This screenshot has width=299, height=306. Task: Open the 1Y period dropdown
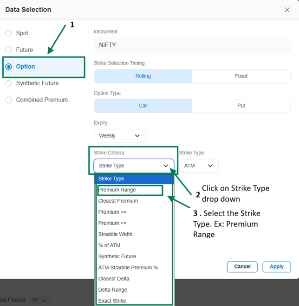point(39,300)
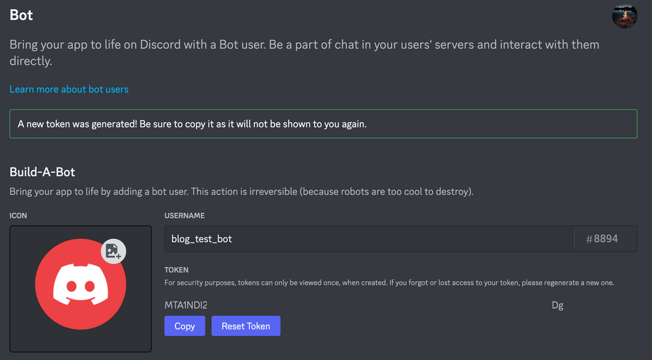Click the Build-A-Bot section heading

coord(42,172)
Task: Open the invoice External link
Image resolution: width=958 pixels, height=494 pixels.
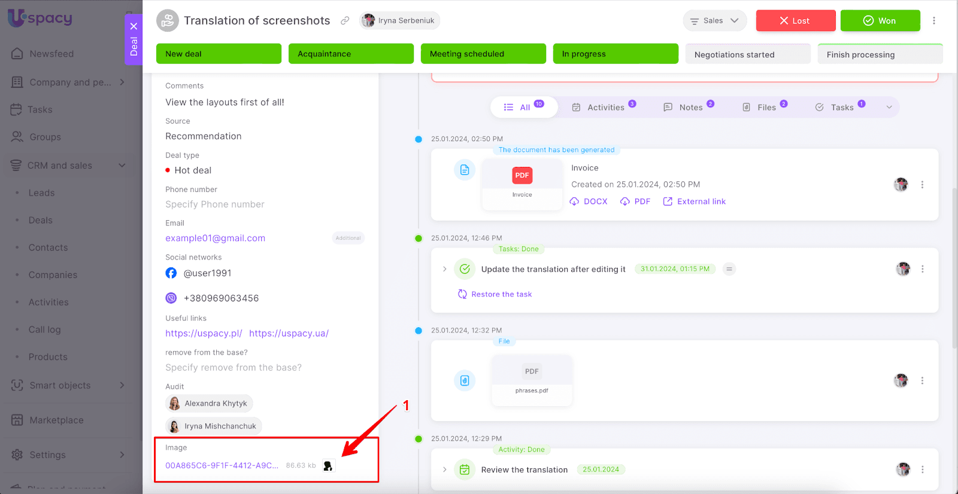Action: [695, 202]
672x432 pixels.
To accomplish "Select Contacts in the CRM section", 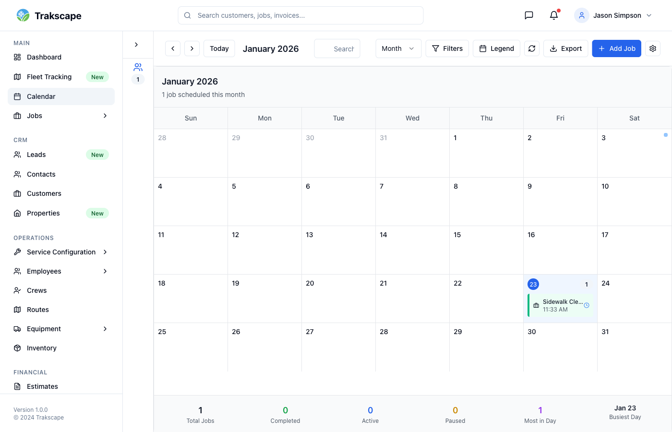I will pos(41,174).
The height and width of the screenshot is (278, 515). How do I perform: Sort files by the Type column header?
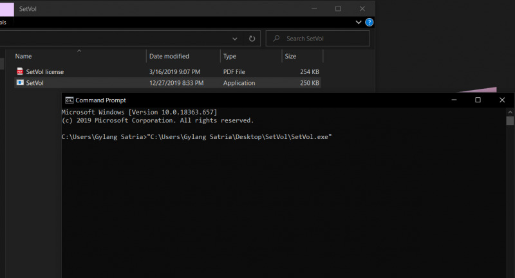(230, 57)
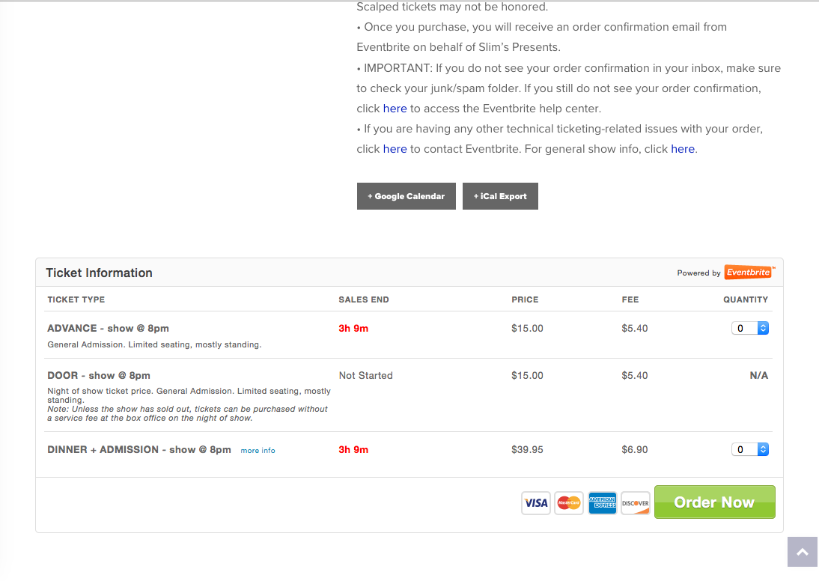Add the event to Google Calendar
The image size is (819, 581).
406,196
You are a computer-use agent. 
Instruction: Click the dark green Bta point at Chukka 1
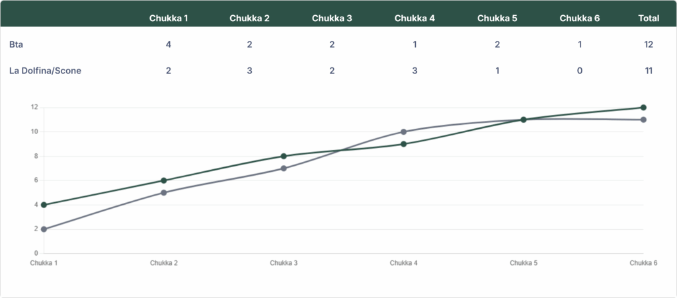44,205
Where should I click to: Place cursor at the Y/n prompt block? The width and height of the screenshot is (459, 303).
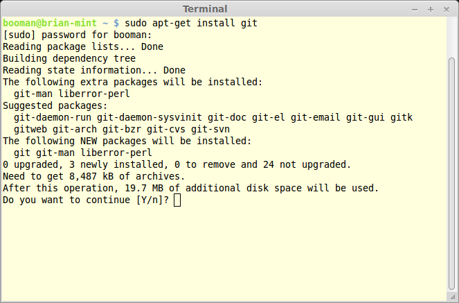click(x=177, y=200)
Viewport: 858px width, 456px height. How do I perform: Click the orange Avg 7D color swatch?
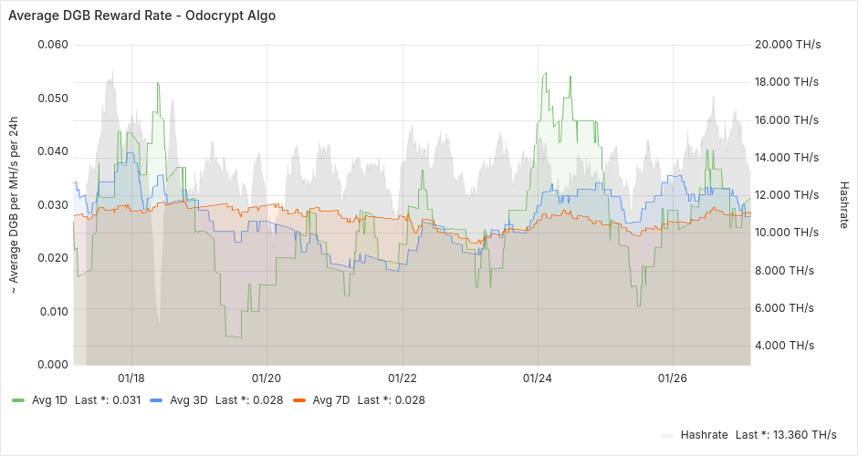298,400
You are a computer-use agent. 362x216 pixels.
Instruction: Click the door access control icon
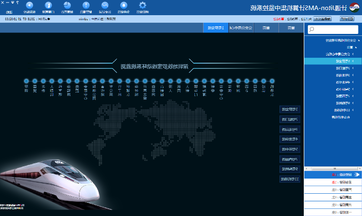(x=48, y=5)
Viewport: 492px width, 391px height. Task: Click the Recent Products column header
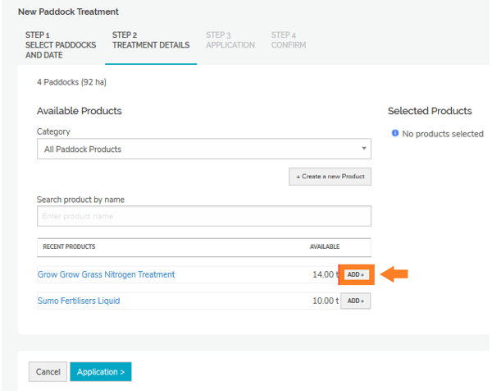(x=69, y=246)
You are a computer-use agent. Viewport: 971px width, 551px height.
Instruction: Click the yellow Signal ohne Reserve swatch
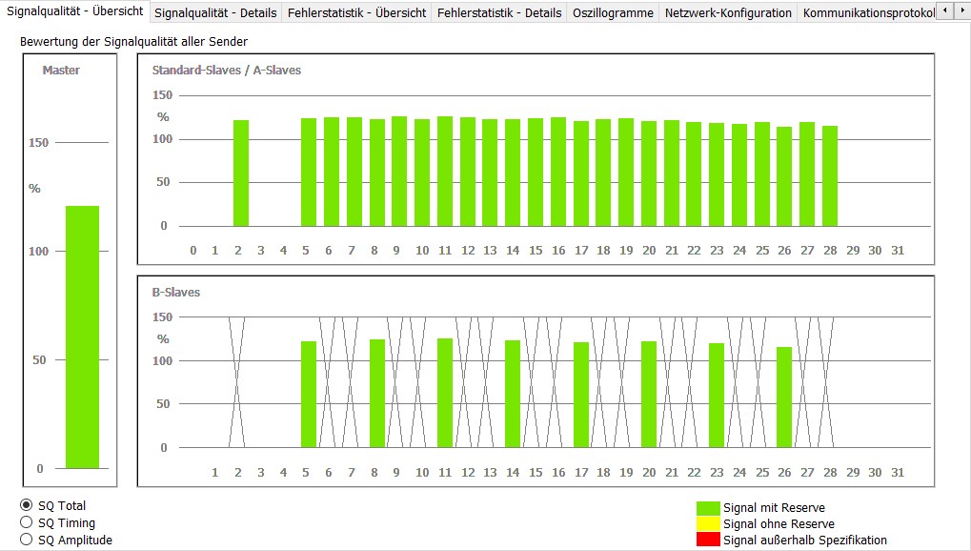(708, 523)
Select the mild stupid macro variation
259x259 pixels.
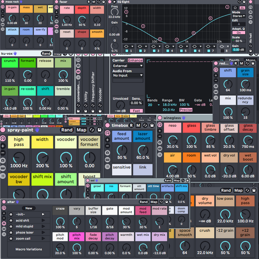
━━━
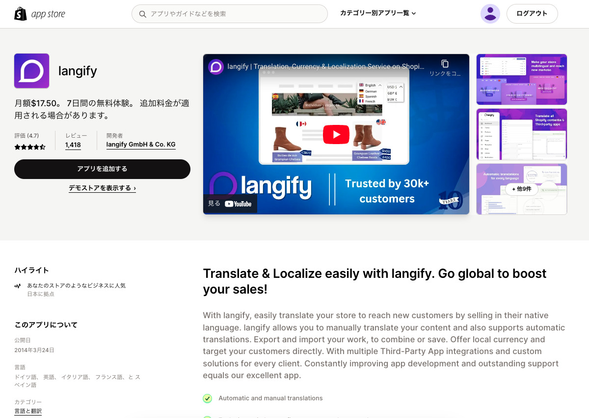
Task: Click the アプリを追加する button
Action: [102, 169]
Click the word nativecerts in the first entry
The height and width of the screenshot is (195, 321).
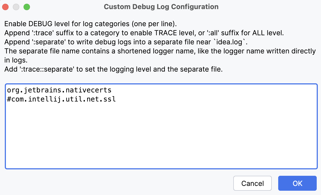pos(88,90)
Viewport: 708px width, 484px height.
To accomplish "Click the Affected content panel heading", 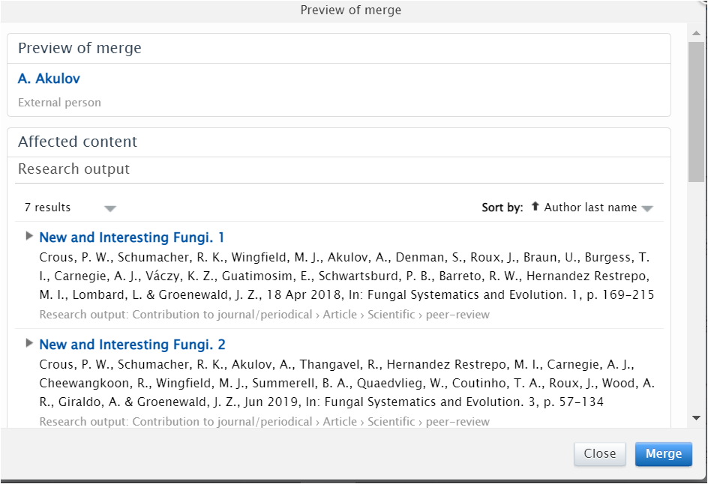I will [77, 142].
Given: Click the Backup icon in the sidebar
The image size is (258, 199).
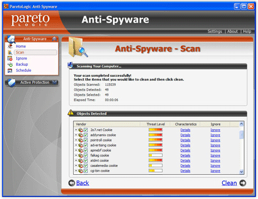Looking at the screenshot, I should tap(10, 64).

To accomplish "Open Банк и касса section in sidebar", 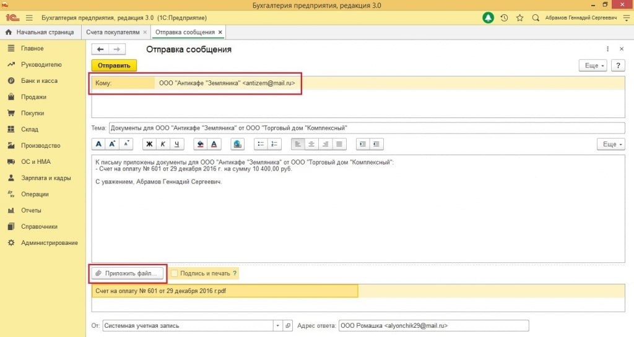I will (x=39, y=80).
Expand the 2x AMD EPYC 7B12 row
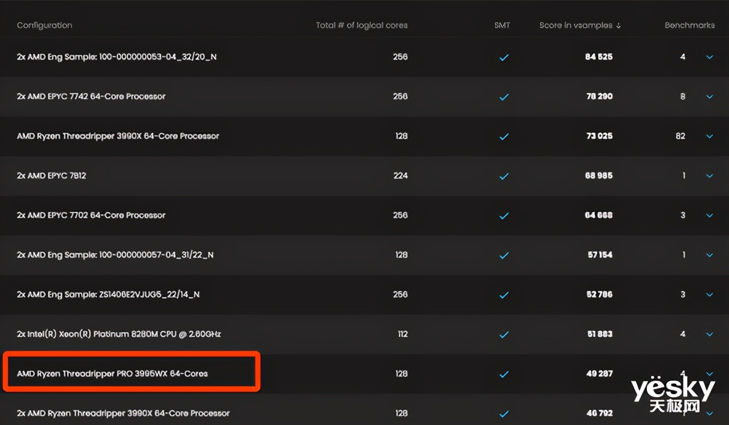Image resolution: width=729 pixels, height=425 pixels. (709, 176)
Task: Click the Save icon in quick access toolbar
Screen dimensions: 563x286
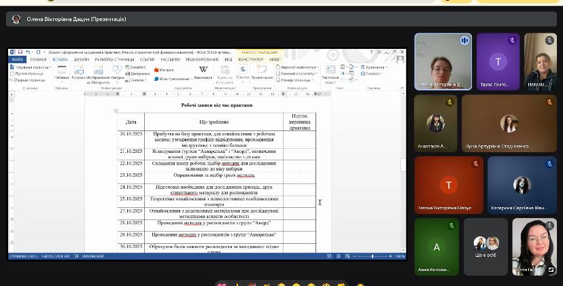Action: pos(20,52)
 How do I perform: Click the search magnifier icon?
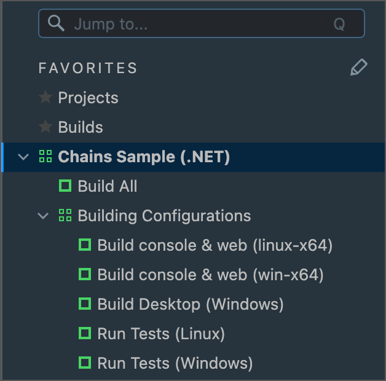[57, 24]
━━━
→ PROBLEM TO WORK ON
Taking the records above, print only and exactly the lines from the line with "Instruction: Click the yellow" to the line with "259x259 pixels.", both kept, and exclude pictures.

→ RESPONSE TO THE EXERCISE
Instruction: Click the yellow Signal ohne Reserve swatch
(708, 523)
Select the mild stupid macro variation
259x259 pixels.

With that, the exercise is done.